Bangkok Mass Protest Sunday
Protests took place in many parts of Bangkok today in what seems to be a mass protest Sunday.
What follows are general observations and thoughts after spending a couple of hours at Siam Square where many thousands protested outside the gates of the Royal Thai Police Headquarters.
There were many police in the area, patrolling the Rajaprasong and Patumwan intersections – but the largest numbers were inside the Police HQ compound.
The Siam Square area was taken over by protesters, one of many sites around the city where the protesters were in full voice, making their thoughts very clearly known.
Much of the Siam Square area was closed including the major shopping centres of Siam Paragon, Siam Centre, Siam Discovery Centre and Central World as well as most shops in the sois that comprise Siam Square itself. I never did make it to MBK so don’t know if it was closed or not.
Central Chidlom was open and it was business as usual – no doubt they did a booming trade as people were paid on Friday and the weekend following pay day is always busy for retailers.
There were two temporary stages set up in the Siam Square area – each on the back of a truck – one at the Henri Dunant intersection and one right out front of the main gates at the Thai Police Headquarters.
The crowd would periodically erupt with applause as thousands – maybe tens of thousands – clapped, cheered and blew their whistles making a quite incredible noise.
Every entrance / exit in and out of the Thai Police Headquarters was blocked with huge concrete slabs on the outside and razor wire on the inside.
The cops stood near the fortifications and it was interesting to observe them. Some were relaxed, laughing and joking with colleagues while others were tense and looked quite concerned.
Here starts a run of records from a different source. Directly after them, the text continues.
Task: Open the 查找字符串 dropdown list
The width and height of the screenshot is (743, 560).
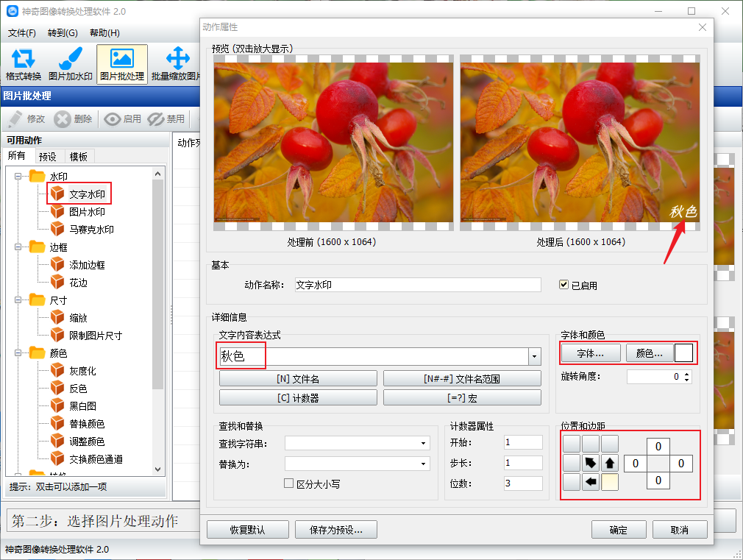Action: (x=423, y=443)
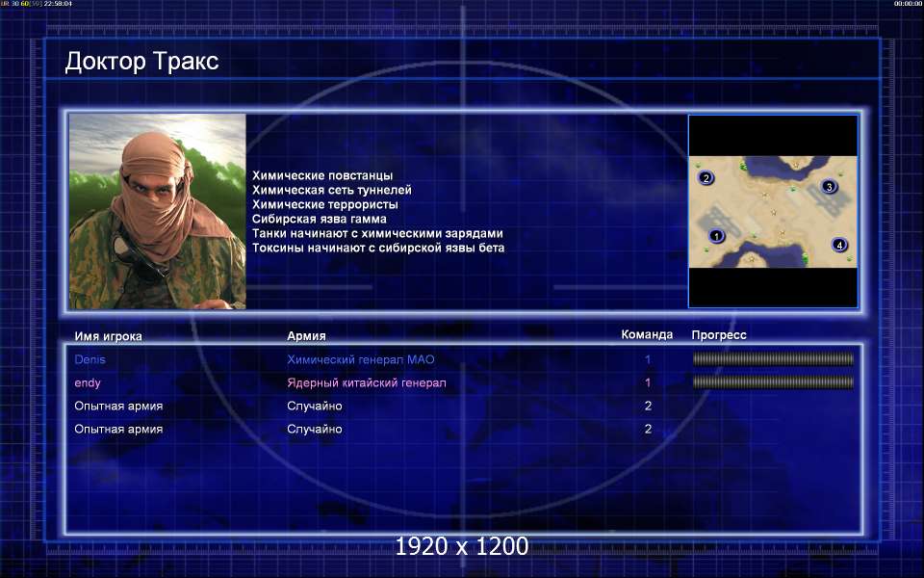Image resolution: width=924 pixels, height=578 pixels.
Task: Click Химический генерал МАО army entry
Action: [360, 359]
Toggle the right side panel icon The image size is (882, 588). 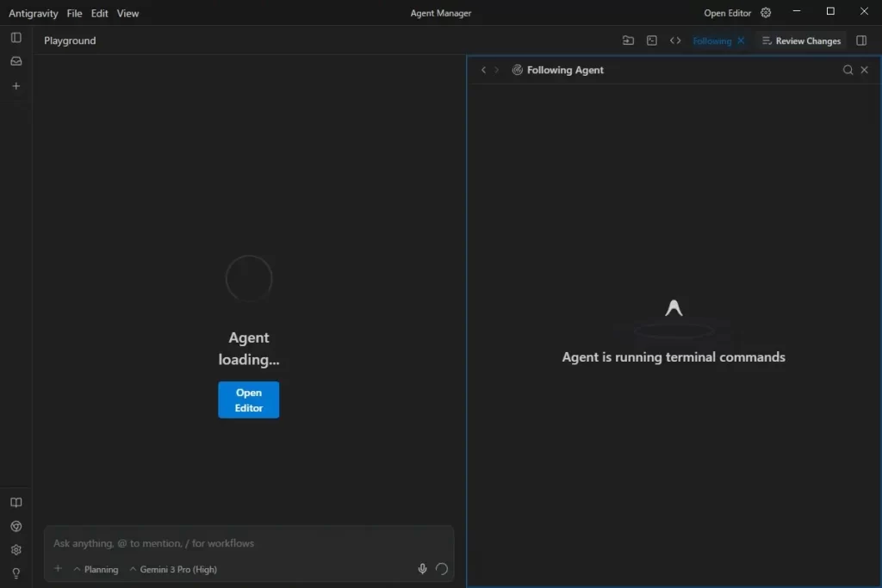(x=861, y=40)
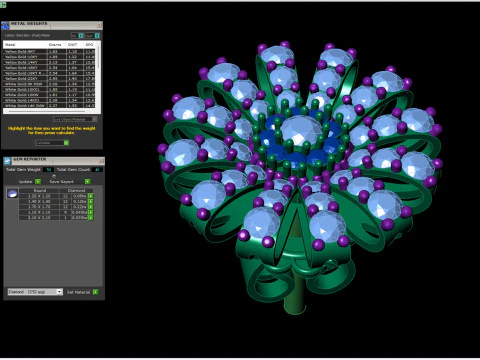
Task: Click green icon beside 1.40 X 1.40 gem row
Action: 90,202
I couldn’t help but feel sorry for them for you could see in the eyes of some that they really didn't want to be there.
Out front of the main entranceway in to the national Police HQ was a truck with leaders speaking about the protests. One particularly skilled orator taunted the police who were lined up inside in riot gear, wearing helmets, carrying shields and standing in the sun. He told them to strip off their uniform and to come outside where they could join the ranks of the protesters. He said the protesters had water, food and were comfortable.
Looking through the heavily fortified gates of the national police HQ were heaps of coppers.
At one point one of the speakers said that it didn’t matter if you came with people you know, or came alone – everyone was in this together like one big family, a small speech which got a most rousing reception, whistles being blown and screams so loud that made ears ringing.
The odd vendor was selling earplugs while others walked around distributing cotton bugs to plug one’s ears for free.
Some took the chance to air their grievances about the dispute of who controls the land around the Pra Wiharn temple at the border with Cambodia.
Much of the speeches were about corruption and what had happened to the money paid by people as taxes.
There weren’t that many placards but those that were displayed were strong. Plenty included messages in English.
Some foreigners were in the area, the vast majority to me looked like expats. Few tourists were to be seen. Some foreigners were decked out for the occasion although history has shown us that while foreigners are welcome to observe, it's best not to get directly involved.
This was a very different crowd to what I saw when I covered the Bangkok red shirt occupation in 2010. The red shirts comprised many taxi drivers and motorcycle taxi riders, but it should be pointed out that there were many motorcycle taxi riders as part of the crowds today too.
I’ll save the comparison between the reds and the current anti-government protesters for another day. Please do understand however that I cannot get political. I will simply relay what I observe and provide practical on the ground information about what is happening. As a foreigner it is imprudent to comment on the politics. I have my personal views which I discuss with close friends, but that’s it.
The words on the t-shirt say it all, I love the nation.
Siam Square – in fact the entire area from Mahboonkrong (MBK) all the way to Central World – should be avoided at this time as it is full of protesters and police.
It is unknown how long this will last and when it will return to business as usual in the area. If you are in town for shopping, at the time of writing Central Chidlom, Terminal 21 and Emporium remain open and it's business as usual. Most suburban shopping malls will be open although of course they are not where tourists tend to go.
The Ramkhamhaeng area should be avoided.